Rewrite the listing below as a numbered list, leaving out any blank lines.

-.-.-

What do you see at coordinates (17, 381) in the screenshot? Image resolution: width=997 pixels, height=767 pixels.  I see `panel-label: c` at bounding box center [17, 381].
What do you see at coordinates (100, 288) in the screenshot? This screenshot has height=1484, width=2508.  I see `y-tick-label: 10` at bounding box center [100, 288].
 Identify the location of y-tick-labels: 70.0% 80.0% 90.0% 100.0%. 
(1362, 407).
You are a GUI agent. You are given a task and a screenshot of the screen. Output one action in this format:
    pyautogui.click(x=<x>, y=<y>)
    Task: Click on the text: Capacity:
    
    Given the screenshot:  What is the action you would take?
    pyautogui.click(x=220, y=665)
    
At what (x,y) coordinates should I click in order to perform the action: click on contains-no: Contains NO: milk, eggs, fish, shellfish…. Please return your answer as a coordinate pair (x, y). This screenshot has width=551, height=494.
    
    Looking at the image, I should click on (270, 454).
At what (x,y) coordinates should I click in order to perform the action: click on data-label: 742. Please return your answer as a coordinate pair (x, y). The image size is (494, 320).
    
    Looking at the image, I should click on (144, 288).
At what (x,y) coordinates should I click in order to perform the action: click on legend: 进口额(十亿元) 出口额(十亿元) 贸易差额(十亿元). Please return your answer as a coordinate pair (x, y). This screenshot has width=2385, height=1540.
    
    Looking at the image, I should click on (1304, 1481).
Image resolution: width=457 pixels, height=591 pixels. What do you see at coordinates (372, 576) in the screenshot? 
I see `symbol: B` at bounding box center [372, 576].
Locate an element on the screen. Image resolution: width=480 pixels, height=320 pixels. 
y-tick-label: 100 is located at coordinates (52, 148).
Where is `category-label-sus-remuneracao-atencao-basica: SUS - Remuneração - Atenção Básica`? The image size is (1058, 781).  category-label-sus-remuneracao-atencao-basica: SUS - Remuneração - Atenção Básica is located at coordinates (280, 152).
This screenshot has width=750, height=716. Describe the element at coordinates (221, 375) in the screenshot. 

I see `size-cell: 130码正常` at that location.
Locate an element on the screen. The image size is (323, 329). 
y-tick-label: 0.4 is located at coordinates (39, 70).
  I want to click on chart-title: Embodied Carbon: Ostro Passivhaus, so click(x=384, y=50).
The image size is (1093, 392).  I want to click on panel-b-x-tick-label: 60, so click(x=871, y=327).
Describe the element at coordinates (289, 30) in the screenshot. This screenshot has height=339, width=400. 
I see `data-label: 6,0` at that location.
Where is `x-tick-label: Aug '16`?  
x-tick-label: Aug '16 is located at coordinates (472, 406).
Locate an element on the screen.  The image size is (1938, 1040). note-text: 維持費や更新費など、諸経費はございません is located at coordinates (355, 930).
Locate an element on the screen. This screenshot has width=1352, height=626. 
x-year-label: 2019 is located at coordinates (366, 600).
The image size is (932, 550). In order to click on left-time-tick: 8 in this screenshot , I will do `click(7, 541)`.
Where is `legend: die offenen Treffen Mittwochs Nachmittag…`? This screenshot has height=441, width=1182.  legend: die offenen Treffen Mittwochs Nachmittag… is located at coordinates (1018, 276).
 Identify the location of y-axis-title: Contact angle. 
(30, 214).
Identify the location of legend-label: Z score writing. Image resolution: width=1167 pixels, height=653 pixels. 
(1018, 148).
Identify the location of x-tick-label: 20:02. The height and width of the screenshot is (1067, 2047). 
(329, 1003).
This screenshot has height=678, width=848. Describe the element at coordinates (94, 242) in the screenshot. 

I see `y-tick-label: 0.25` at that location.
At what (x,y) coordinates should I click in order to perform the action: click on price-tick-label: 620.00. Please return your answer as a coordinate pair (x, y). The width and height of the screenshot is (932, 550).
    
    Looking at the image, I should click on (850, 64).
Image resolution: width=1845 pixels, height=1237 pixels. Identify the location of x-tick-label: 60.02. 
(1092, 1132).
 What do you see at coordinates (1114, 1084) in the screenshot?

-.-.-

▶ [RESULT BELOW]:
1. What do you see at coordinates (17, 381) in the screenshot? Image resolution: width=997 pixels, height=767 pixels.  I see `panel-label: c` at bounding box center [17, 381].
2. What do you see at coordinates (100, 288) in the screenshot? This screenshot has height=1484, width=2508.  I see `y-tick-label: 10` at bounding box center [100, 288].
3.  Identify the location of y-tick-labels: 70.0% 80.0% 90.0% 100.0%. 
4. (1362, 407).
5. You are a GUI agent. You are given a task and a screenshot of the screen. Output one action in this format:
6.     pyautogui.click(x=<x>, y=<y>)
7.     Task: Click on the text: Capacity:
8.     Given the screenshot:  What is the action you would take?
9.     pyautogui.click(x=220, y=665)
10. At what (x,y) coordinates should I click in order to perform the action: click on contains-no: Contains NO: milk, eggs, fish, shellfish…. Please return your answer as a coordinate pair (x, y). This screenshot has width=551, height=494.
11.     Looking at the image, I should click on (270, 454).
12. At what (x,y) coordinates should I click in order to perform the action: click on data-label: 742. Please return your answer as a coordinate pair (x, y). The image size is (494, 320).
13.     Looking at the image, I should click on (144, 288).
14. At what (x,y) coordinates should I click in order to perform the action: click on legend: 进口额(十亿元) 出口额(十亿元) 贸易差额(十亿元). Please return your answer as a coordinate pair (x, y). This screenshot has width=2385, height=1540.
15.     Looking at the image, I should click on (1304, 1481).
16. Image resolution: width=457 pixels, height=591 pixels. What do you see at coordinates (372, 576) in the screenshot? 
17. I see `symbol: B` at bounding box center [372, 576].
18. Locate an element on the screen. Image resolution: width=480 pixels, height=320 pixels. 
19. y-tick-label: 100 is located at coordinates (52, 148).
20. Where is `category-label-sus-remuneracao-atencao-basica: SUS - Remuneração - Atenção Básica`? The image size is (1058, 781).  category-label-sus-remuneracao-atencao-basica: SUS - Remuneração - Atenção Básica is located at coordinates (280, 152).
21. This screenshot has width=750, height=716. Describe the element at coordinates (221, 375) in the screenshot. 
22. I see `size-cell: 130码正常` at that location.
23. Locate an element on the screen. The image size is (323, 329). 
24. y-tick-label: 0.4 is located at coordinates (39, 70).
25.   I want to click on chart-title: Embodied Carbon: Ostro Passivhaus, so click(x=384, y=50).
26. The image size is (1093, 392).  I want to click on panel-b-x-tick-label: 60, so click(x=871, y=327).
27. Describe the element at coordinates (289, 30) in the screenshot. This screenshot has height=339, width=400. 
28. I see `data-label: 6,0` at that location.
29. Where is `x-tick-label: Aug '16`?  
30. x-tick-label: Aug '16 is located at coordinates (472, 406).
31. Locate an element on the screen.  The image size is (1938, 1040). note-text: 維持費や更新費など、諸経費はございません is located at coordinates (355, 930).
32. Locate an element on the screen. This screenshot has width=1352, height=626. 
33. x-year-label: 2019 is located at coordinates (366, 600).
34. The image size is (932, 550). In order to click on left-time-tick: 8 in this screenshot , I will do `click(7, 541)`.
35. Where is `legend: die offenen Treffen Mittwochs Nachmittag…`? This screenshot has height=441, width=1182.  legend: die offenen Treffen Mittwochs Nachmittag… is located at coordinates (1018, 276).
36.  Identify the location of y-axis-title: Contact angle. 
37. (30, 214).
38. Identify the location of legend-label: Z score writing. Image resolution: width=1167 pixels, height=653 pixels. 
39. (1018, 148).
40. Identify the location of x-tick-label: 20:02. The height and width of the screenshot is (1067, 2047). 
41. (329, 1003).
42. This screenshot has height=678, width=848. Describe the element at coordinates (94, 242) in the screenshot. 
43. I see `y-tick-label: 0.25` at that location.
44. At what (x,y) coordinates should I click in order to perform the action: click on price-tick-label: 620.00. Please return your answer as a coordinate pair (x, y). The width and height of the screenshot is (932, 550).
45.     Looking at the image, I should click on (850, 64).
46. Image resolution: width=1845 pixels, height=1237 pixels. Identify the location of x-tick-label: 60.02. 
47. (1092, 1132).
48.  What do you see at coordinates (1114, 1084) in the screenshot?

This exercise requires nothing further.